Peter Gabriel’s blockbuster fifth studio album, So, is often considered the art-rock godfather’s “pop album.” On one hand, it’s an absolute truth: Arriving after the brooding, icy textures of his early ‘80s work, So is practically wrapped in a radio-friendly bow. But critics tend to forget how downright weird So is, even at its hookiest and most playful.
“Red Rain” opens the album with a torrent of drama, Jerry Marotta’s tom-toms firing under Gabriel’s hoarse-throated vocal and bleak, apocalyptic imagery; “We Do What We’re Told (Milgram’s 37)” is an eerie, ambient pulse that creeps and crawls, building tension with its robotic chants; “This is the Picture (Excellent Birds),” Gabriel’s collaboration with singer/performance-artist Laurie Anderson, stutters in jagged 6/8 time, driven by the two singers’ interweaving call-and-response vocals and Tony Levin’s mind-numbing bassline. Meanwhile, even the album’s most infectious track, the sublime Stax-throwback “Sledgehammer,” is deceptively strange, blending soulful horns and perky rhythmic flourishes with perplexing sexual innuendos and a synthesized Chinese flute.
For Gabriel nuts like myself, these songs are so flawless, so deeply engrained in our imaginations, it’s easy to lose sight of the mesmerizing craft that went into writing them. On this 25th anniversary box set, a disc of “DNA” tracks help bring light to Gabriel’s songwriting process, with loose sketches and lo-fi, skeletal demos stitched together into sonic jigsaw-puzzles.
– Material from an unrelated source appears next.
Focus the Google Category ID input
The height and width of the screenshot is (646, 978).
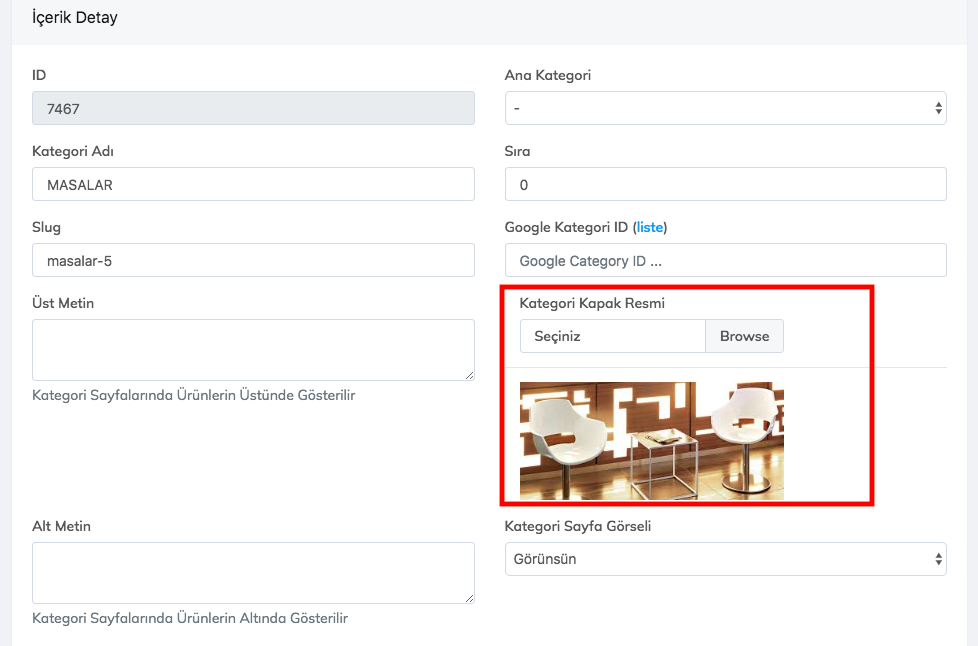coord(725,260)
The results aren’t often pretty, but that’s the entire point: It’s downright fascinating to hear how such massive ideas sprouted from such small spaces: On the atmospheric “Mercy Street,” you can hear Gabriel literally figuring out the melody and arrangement in real-time, fumbling through chord progressions, starting and stopping, morphing a line until something sticks. “Red Rain” starts out as an electric piano doodle played over canned percussion, Gabriel sprouting gibberish melodies; it morphs into a lost middle-section with a borderline hip-hop feel, eventually coalescing into the proper album’s more-or-less finished knockout. In five minutes or so, an awkward fragment is developed into a masterpiece.
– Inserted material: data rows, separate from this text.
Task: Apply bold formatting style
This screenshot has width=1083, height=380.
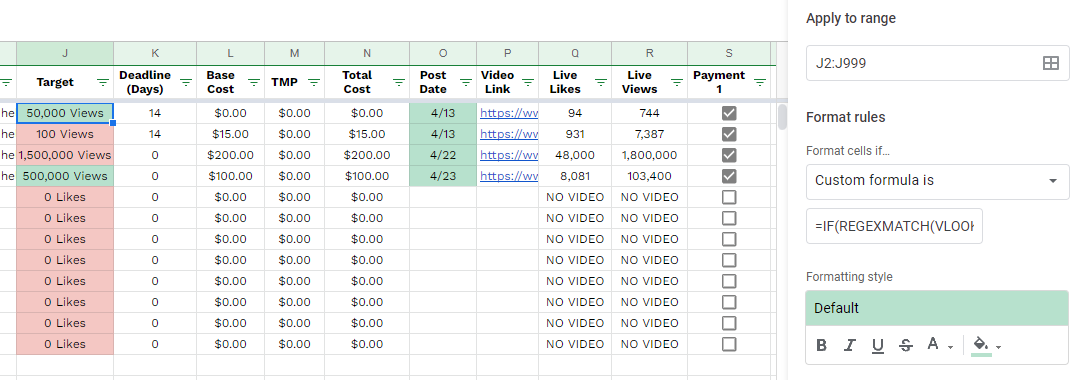Action: click(x=821, y=345)
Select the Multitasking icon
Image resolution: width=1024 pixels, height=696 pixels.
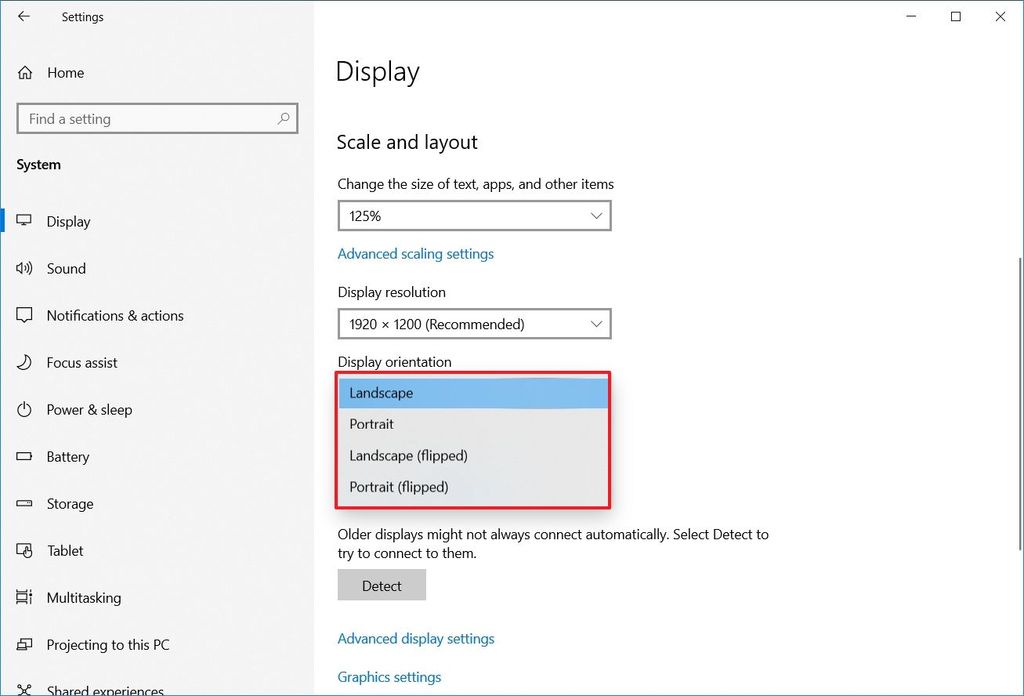click(x=24, y=597)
Fans won’t be buying this new collection for the remixed So album—if you have the 2002 remaster, you have the proper album in all its glory. This new mix is less revelatory than redundant—sort of like air-brushing a picture you already Photoshopped. But whatever. If it helps sell more copies of one of the greatest albums ever made, so be it.
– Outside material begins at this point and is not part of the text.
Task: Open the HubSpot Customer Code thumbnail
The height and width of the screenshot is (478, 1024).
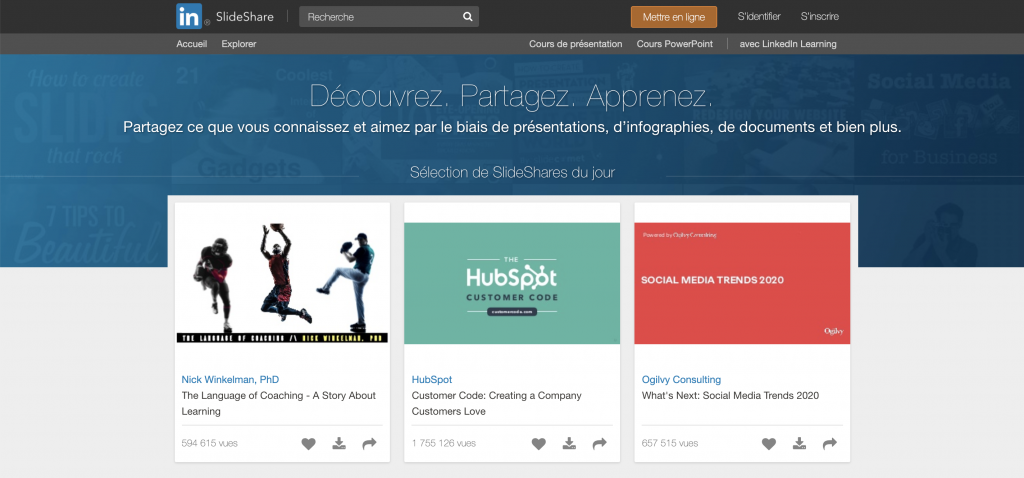Action: pyautogui.click(x=512, y=283)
The true revelation here is the double-disc Live in Athens 1987, available on the more affordable 3-disc version and included with a DVD counterpart in the lavish box set. Simply put, it’s Gabriel’s most versatile, thrilling live collection. Mostly because it’s the best band he ever assembled: longtime bassist/god of thunder Tony Levin, guitarist David Rhodes, keyboardist David Sancious, and secret weapon drummer Manu Katche. They blaze through a set spanning the maestro’s sprawling catalogue, including a funky “No Self Control” and a rousing version of “Shock the Monkey” that might actually be that track’s definitive version. Rhodes’ guitar, often pushed to the back of the mix on 1983’s muddled Plays Live and 1994’s Secret World Live, has more impact here, still textural but adding tension and color to the percussive surge of “Lay Your Hands on Me” and the buzzing paranoia of “Intruder.” Gabriel, meanwhile, is at the top of his game, soaring through his trademark squeals and digging to his deepest growls.
These fancy re-issue campaigns can be overwhelming, not to mention wallet-busting. But unlike, say, Pink Floyd’s recent massive box sets, So isn’t about the postcards and marbles and disposable soda coasters. It’s a holistic view of an artist at his creative and commercial peak—and it’s as essential as a box set can get.